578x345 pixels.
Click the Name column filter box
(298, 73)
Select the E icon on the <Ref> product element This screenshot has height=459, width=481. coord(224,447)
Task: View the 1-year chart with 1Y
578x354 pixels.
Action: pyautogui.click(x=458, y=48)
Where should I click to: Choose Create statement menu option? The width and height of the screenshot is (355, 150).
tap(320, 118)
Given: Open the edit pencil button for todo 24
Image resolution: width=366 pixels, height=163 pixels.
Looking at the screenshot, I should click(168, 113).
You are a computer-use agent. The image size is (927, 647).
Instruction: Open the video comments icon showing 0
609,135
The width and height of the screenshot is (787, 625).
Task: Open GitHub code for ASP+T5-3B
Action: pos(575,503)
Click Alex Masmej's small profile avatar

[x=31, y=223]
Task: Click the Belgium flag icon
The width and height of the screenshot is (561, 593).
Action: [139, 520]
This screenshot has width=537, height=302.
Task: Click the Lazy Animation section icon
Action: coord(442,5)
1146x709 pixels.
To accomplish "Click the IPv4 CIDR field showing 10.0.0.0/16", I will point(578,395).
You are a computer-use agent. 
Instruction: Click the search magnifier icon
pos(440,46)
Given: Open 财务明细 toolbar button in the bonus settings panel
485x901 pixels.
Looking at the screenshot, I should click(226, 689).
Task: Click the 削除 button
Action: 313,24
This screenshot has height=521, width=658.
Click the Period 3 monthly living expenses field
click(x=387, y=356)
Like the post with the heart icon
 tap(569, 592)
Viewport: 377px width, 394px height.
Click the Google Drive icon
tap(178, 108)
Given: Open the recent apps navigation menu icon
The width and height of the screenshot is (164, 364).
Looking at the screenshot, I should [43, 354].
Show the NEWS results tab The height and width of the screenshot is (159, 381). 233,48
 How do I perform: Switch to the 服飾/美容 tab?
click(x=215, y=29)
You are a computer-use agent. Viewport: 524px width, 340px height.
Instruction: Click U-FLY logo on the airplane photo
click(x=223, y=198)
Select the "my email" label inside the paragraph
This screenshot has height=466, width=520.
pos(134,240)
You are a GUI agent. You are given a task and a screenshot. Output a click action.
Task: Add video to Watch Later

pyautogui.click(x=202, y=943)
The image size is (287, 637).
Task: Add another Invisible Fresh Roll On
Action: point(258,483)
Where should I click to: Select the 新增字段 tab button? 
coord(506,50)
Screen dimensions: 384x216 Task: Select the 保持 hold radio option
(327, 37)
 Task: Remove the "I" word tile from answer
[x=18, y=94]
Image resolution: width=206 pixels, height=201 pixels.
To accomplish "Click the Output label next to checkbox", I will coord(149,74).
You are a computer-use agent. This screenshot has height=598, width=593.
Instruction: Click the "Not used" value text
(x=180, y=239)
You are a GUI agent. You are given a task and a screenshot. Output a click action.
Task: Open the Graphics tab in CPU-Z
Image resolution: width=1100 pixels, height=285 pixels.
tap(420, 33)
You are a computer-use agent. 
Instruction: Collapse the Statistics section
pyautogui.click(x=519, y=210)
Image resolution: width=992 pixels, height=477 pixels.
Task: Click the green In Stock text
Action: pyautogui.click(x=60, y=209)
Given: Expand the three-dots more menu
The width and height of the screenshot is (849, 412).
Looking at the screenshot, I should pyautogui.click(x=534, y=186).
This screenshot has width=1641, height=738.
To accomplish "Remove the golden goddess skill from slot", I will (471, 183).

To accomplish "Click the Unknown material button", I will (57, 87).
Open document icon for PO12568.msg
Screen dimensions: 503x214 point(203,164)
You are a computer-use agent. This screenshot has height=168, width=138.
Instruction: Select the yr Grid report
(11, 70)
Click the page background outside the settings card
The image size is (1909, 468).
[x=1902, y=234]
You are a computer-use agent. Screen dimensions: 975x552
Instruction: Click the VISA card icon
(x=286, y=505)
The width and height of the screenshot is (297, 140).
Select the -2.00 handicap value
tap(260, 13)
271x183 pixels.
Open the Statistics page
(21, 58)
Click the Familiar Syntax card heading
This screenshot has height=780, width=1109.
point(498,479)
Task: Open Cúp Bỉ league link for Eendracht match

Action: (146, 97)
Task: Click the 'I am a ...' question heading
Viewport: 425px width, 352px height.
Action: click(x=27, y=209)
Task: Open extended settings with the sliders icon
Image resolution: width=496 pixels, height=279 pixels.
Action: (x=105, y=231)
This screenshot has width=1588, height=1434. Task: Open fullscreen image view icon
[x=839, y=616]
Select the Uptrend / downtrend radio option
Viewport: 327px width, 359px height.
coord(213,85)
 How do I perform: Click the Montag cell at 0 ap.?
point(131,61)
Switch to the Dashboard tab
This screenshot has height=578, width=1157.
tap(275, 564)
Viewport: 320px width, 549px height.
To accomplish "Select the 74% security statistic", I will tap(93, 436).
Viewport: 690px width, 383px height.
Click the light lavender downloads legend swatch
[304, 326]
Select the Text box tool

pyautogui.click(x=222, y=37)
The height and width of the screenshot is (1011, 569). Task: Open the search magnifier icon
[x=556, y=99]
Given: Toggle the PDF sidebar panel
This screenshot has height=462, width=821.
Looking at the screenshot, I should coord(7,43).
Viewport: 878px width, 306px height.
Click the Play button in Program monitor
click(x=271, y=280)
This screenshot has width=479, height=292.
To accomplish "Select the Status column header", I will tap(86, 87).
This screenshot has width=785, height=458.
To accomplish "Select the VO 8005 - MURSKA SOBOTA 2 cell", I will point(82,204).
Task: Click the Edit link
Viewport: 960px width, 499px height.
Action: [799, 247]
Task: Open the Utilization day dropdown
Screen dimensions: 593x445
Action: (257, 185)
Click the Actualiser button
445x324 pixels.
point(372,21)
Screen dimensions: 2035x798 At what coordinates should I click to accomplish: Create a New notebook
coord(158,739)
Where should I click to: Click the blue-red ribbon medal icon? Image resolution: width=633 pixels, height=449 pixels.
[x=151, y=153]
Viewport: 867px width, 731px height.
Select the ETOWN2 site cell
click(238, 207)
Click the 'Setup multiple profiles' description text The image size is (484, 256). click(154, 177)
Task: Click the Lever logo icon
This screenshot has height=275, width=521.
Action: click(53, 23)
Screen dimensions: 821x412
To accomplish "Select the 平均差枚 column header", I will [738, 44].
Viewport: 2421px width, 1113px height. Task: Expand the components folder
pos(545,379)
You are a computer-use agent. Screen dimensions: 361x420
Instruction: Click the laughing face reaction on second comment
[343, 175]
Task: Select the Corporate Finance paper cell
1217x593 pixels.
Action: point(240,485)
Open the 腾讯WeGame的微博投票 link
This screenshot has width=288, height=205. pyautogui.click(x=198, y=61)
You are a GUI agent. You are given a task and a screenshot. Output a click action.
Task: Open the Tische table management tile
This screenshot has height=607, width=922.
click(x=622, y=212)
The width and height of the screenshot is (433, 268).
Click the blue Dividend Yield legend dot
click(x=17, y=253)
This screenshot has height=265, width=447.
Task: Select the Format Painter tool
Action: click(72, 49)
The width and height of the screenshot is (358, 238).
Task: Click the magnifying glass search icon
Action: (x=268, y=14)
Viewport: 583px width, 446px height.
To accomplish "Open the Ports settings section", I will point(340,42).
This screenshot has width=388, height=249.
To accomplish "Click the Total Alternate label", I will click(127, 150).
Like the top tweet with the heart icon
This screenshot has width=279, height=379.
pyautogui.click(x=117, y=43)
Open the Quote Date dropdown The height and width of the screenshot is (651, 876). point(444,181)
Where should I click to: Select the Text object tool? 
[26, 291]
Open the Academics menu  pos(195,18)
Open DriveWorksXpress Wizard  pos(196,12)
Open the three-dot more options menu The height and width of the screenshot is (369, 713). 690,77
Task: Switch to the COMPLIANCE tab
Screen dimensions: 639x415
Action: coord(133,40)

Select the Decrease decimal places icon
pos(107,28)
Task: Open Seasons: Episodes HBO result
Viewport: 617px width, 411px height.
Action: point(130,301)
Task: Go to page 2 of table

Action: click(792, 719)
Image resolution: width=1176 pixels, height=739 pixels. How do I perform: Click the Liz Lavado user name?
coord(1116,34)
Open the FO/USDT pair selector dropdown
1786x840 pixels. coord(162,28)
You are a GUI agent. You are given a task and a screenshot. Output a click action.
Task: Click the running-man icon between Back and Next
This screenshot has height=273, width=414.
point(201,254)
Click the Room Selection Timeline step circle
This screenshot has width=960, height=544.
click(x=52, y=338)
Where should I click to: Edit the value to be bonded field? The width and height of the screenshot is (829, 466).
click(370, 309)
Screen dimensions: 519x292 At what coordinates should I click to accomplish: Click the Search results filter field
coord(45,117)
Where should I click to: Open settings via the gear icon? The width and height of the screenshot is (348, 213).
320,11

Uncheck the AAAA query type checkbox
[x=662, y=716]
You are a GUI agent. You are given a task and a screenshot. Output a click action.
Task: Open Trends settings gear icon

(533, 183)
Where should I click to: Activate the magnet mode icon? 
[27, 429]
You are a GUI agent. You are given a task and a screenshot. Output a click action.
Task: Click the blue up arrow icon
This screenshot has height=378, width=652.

··········

■ Exercise description:
Reproduce word for word the material above, beginning with the line that contains "Like the post with the heart icon" and ending with the line that contains "You are a computer-use agent. Viewport: 524px".

■ Output below:
Like the post with the heart icon
 tap(569, 592)
Viewport: 377px width, 394px height.
Click the Google Drive icon
tap(178, 108)
Given: Open the recent apps navigation menu icon
The width and height of the screenshot is (164, 364).
Looking at the screenshot, I should [43, 354].
Show the NEWS results tab The height and width of the screenshot is (159, 381). 233,48
 How do I perform: Switch to the 服飾/美容 tab?
click(x=215, y=29)
You are a computer-use agent. Viewport: 524px width, 340px height.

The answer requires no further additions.